───── STORED ROWS ─────
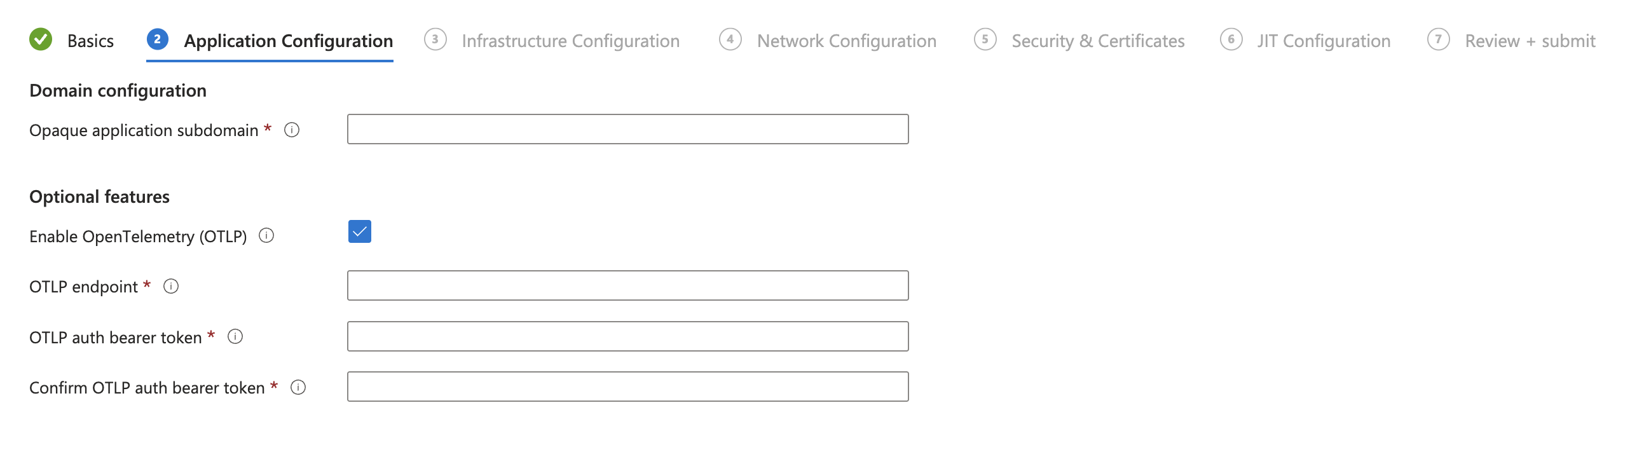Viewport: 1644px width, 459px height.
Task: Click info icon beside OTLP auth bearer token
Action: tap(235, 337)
─────
───── STORED ROWS ─────
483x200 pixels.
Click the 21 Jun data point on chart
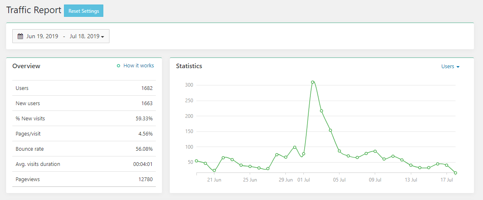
─────
───── STORED ROWS ─────
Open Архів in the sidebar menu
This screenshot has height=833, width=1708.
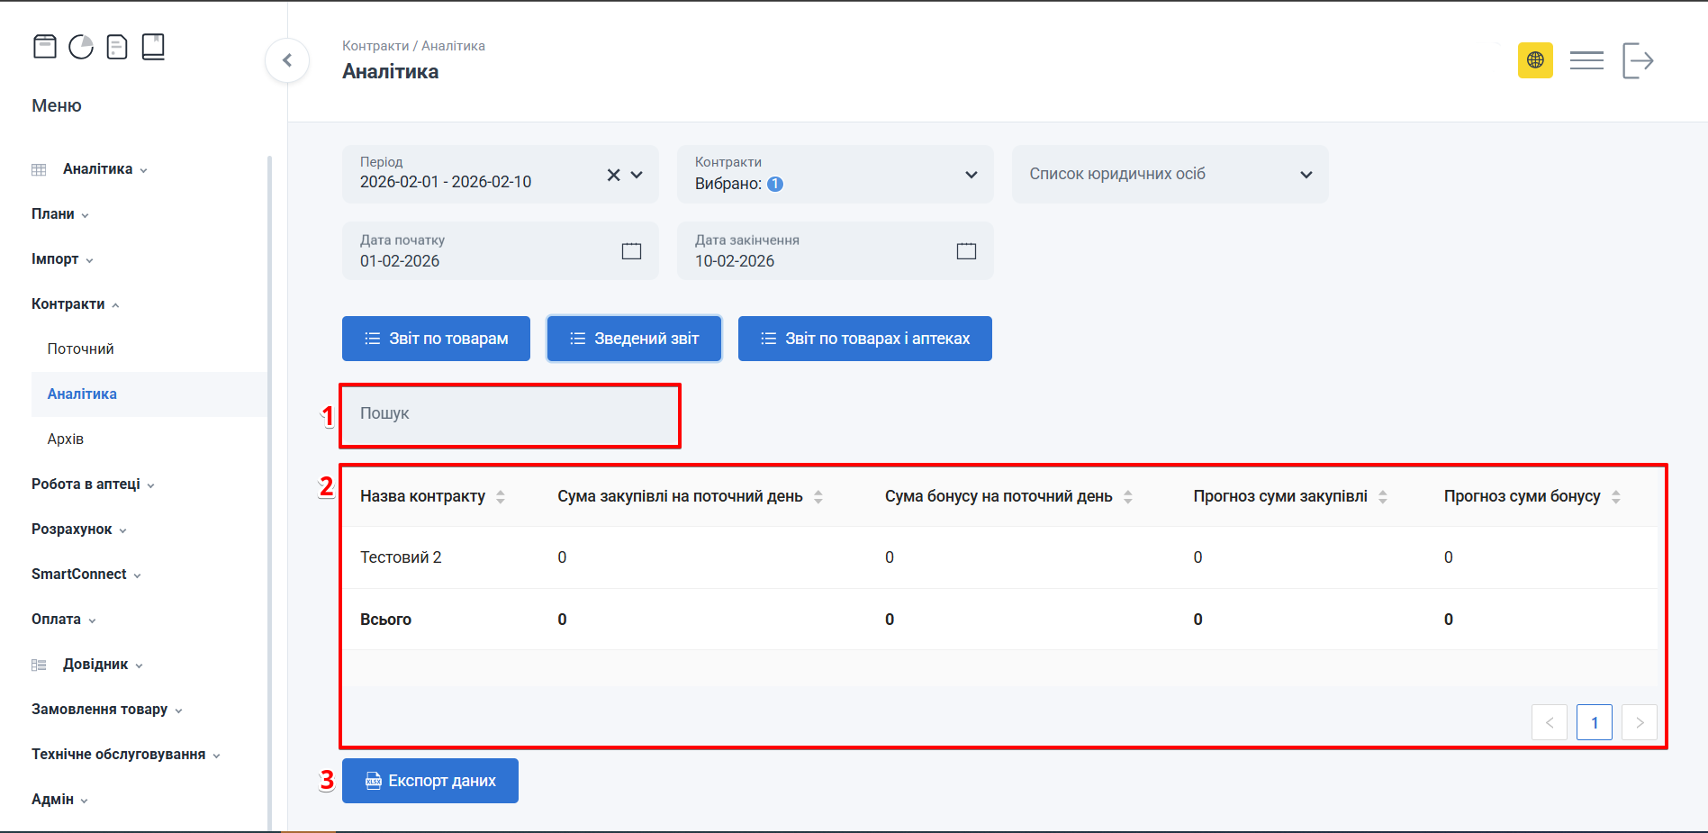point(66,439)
─────
_TASK PROMPT_.
Copy out the lines from the one containing "Viewport: 1644px width, 459px height." through the one containing "Action: tap(235, 337)", both included, replacing "info icon" with "help icon" and changing nothing else. Leave the pictures out.

_RESPONSE FOR THIS EXERCISE_.
Viewport: 1644px width, 459px height.
Task: Click help icon beside OTLP auth bearer token
Action: tap(235, 337)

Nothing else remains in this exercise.